The formal transfer of an LLC from one state to another is known as domestication. However, domestication is permitted only if both states allow for it. Domestication would be appropriate if you do no longer wish to conduct business in the original state of formation and would like to avoid dissolution and new company formation in the other jurisdiction. Many business owners choose to domesticate when they completely relocate to another state and wish to move their company with them.
How Do I Domesticate my LLC in Florida?
As mentioned above, if neither or only one of the two states permit domestication, this option is not available. Instead, you would need to form a new company with the Secretary of State or State Department in the new state and dissolve your company in the originating state. States that currently support domestication include Arizona, California, Florida, and Washington D.C., among many others. So, let’s say you move to Florida from Washington D.C., and would like to relocate your business to Florida, the process would be straightforward because both jurisdictions permit domestication. To domesticate your limited liability company in Florida, you would need to file Florida Articles of Conversion, converting your “other business entity” into a Florida limited liability company, as well as Florida Articles of Organization to fully domesticate your entity in Florida, along with any other documents or information the Florida Division of Corporations may require and all applicable filing fees. As a result, you would now own a Florida LLC and can keep your company’s existing EIN, so long as your business structure remains unchanged. Once the domestication is completed, you may effectively file to dissolve the former entity in Washington D.C.

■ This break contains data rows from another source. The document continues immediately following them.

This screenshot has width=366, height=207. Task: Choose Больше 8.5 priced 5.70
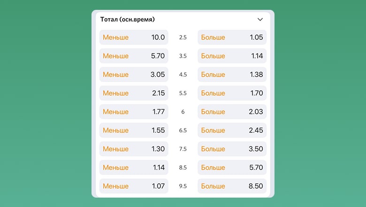point(232,168)
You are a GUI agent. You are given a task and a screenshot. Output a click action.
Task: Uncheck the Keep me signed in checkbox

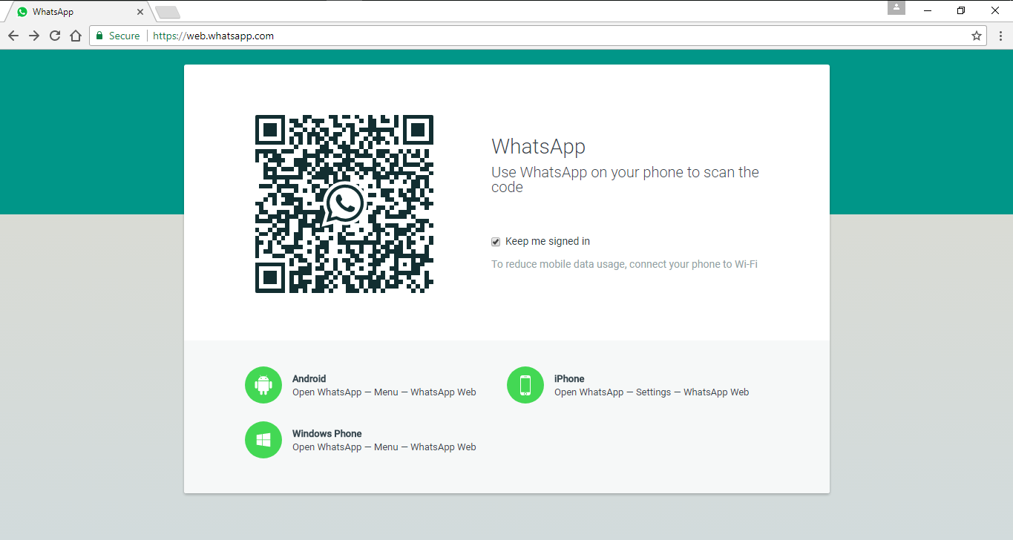click(495, 241)
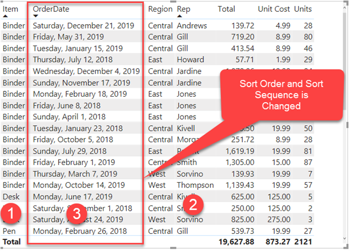Select the Pen item row cell

coord(9,231)
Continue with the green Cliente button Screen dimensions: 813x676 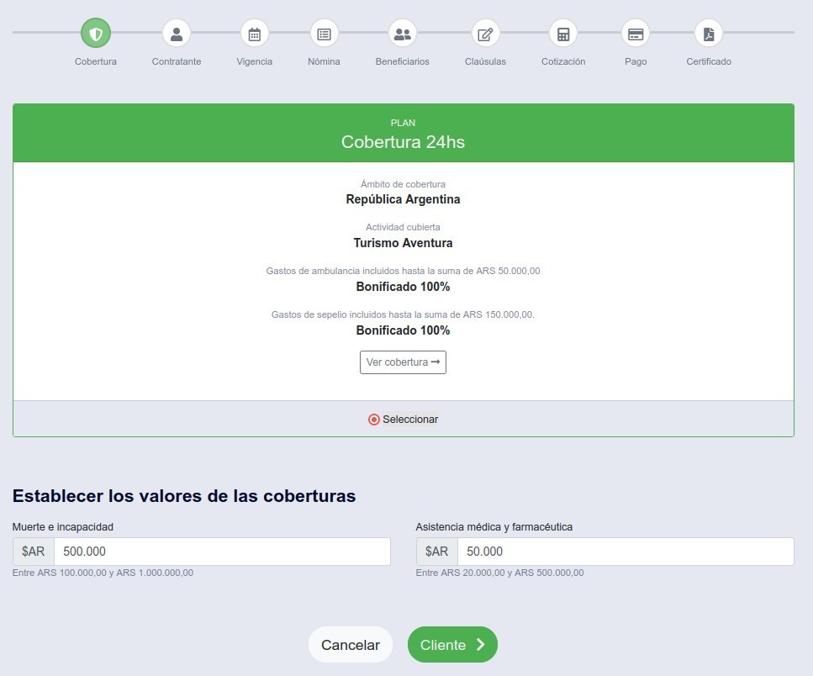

Does New York allow Domestication?
New York, for example, does not allow for domestication, which means that even if you are relocating from a state that does, such as Florida or California, you will nonetheless be required to form a new entity with the New York State Department of State (NYSDOS). As such, the process for relocating to New York will entail forming a new company within the state. It is important to note that you should first form your new company in New York and wait until you properly file and receive the Articles of Organization (other states refer to these documents as the Certificate of Formation or the Certificate of Organization). Once the formation documents are finalized, you may then file for the Articles of Dissolution to dissolve your company in the original state. You will require a new EIN for your NY company.
Do I Need a Certificate of Good Standing to Domesticate my LLC to Florida?
It is important to note that a Certificate of Good Standing is required for all states prior to domestication. This is essentially a formal document that provides proof that your business has actually been registered with the original state, and that you have complied with all obligations required by law. If you are looking to domesticate, your first step should be to obtain a Certificate of Good Standing from the original jurisdiction.